In the United States, we have a rapidly aging population, called the Baby Boomers. People are living longer and along with that comes the requirements that older people have. Face it: if you are past-middle aged you are probably going to require reading glasses. That is a simple answer to "When do you need readers?"

Those who do not need readers if they are in late middle-age are few and far apart. In fact, if you see a 50-year-old reading without glasses it is a rarity, and she probably has contacts in.

As we age, most of us, if not all of us, are going to develop a condition called presbyopia, which is the inability to focus on close things or as we lay people, say being blinder than a bat, and that is when you are going to need reading glasses.

  • Have you found that it is impossible to read the labels on your medicine bottles?
  • Do you have to hold the newspaper a football field length away from your face in order to read?

If you have answered yes to either, you are in the presbyopia camp. Do not worry. You are in good company.

Americans spend millions on reading glasses, many of which are ready-to-wear and bought at the drugstore. Since 1990, according to the New York Times, the need for reading glasses has grown exponentially because of the Baby Boomer generation. Your new reading glasses will probably become your newest and dearest best friend!

As we age, the lens of the eye hardens, which causes presbyopia. When the lens loses its flexibility it is incapable of changing shape so close-up images become out of focus. Our eyes rely on the cornea, which is the clear, dome-shaped front surface of the eye, and the lens to focus the light that is reflected from objects. The lens is clear. Both the lens and cornea refract or bend light as it enters your eye, which allows the eye to focus the image on the retina that is situated on the inside back wall of the eye.

Unlike the cornea, the lens is flexible and is capable of changing shape due to the circular muscle that encompasses it. When you look at something, in the distance, this circular muscle relaxes. When you look at something close up, the muscle constricts, which allows the elastic lens to curve and change its focusing power. When you are older the muscle does not constrict as it should and you cannot see close-up.

Time takes its toll on the eyes just as it does on other parts of the body. When you get older, changes take place in the muscle fibers that surround the lens in the eye and changes also occur within the protein that is in the lens.

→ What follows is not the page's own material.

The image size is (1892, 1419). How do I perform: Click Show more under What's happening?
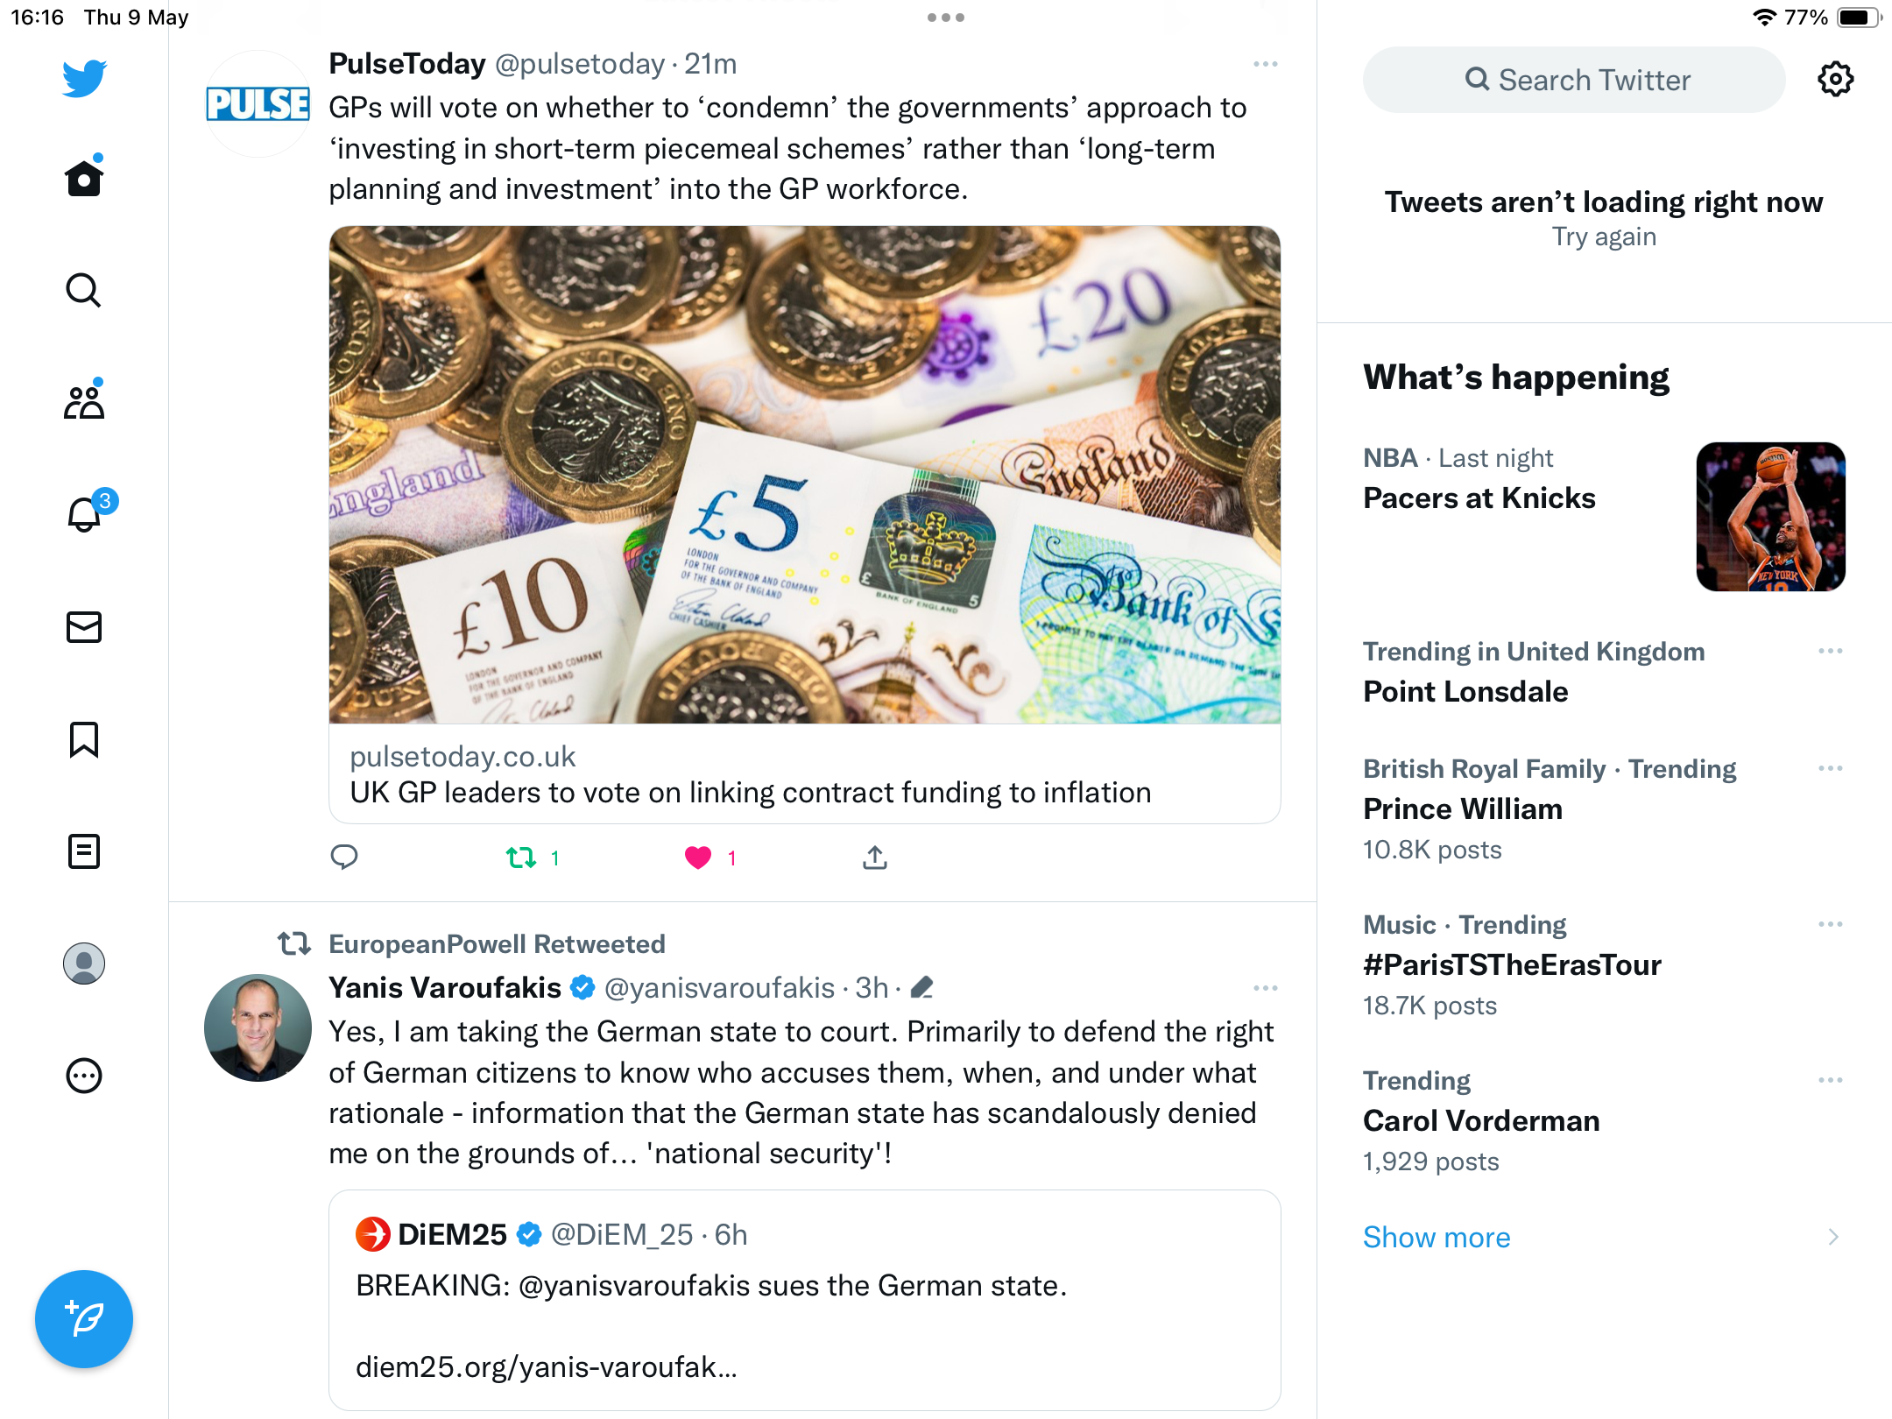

The result is an inability to focus close-up.

Progressive addition lenses (or PALS) or bifocal eye glasses are the most common eyeglasses that are prescribed for those with presbyopia. When there is a bifocal this means that there are two points of focus, including the main part of the lens, which contains a prescription for distance vision, as well as the lower part of the lens, which is stronger and is used for close up work and reading. The progressive addition lenses offer a gradual visual transition between the distant and close up prescriptions and there is no visible line on the lens as there is with bifocals.
Reading glasses are generally worn just when a person is reading or working on the computer or doing any kind of work that requires close vision. People do not normally wear their reading glasses all the time. 

In time, you will find that you need to change your reading glasses because your eyes will continue to change and not for the better. You will need a stronger prescription. 

You can select from full frame reading glasses, which have a single vision lens and are good if you wear your glasses for long periods of time. Another option is the half-frame reading glasses that consist of smaller lenses. You can look over the top of the glasses to look at something, in the distance. 

If you do not have any problems with your distance vision you may opt for bifocal reading glasses that do not offer correction at the top of the lens, which is where you do not need it because your distance vision is okay, but there is a segment at the bottom of the lens that corrects your near vision so you can read. 

You can purchase reading glasses that are tinted so that you can read outside but will have protection from UV rays.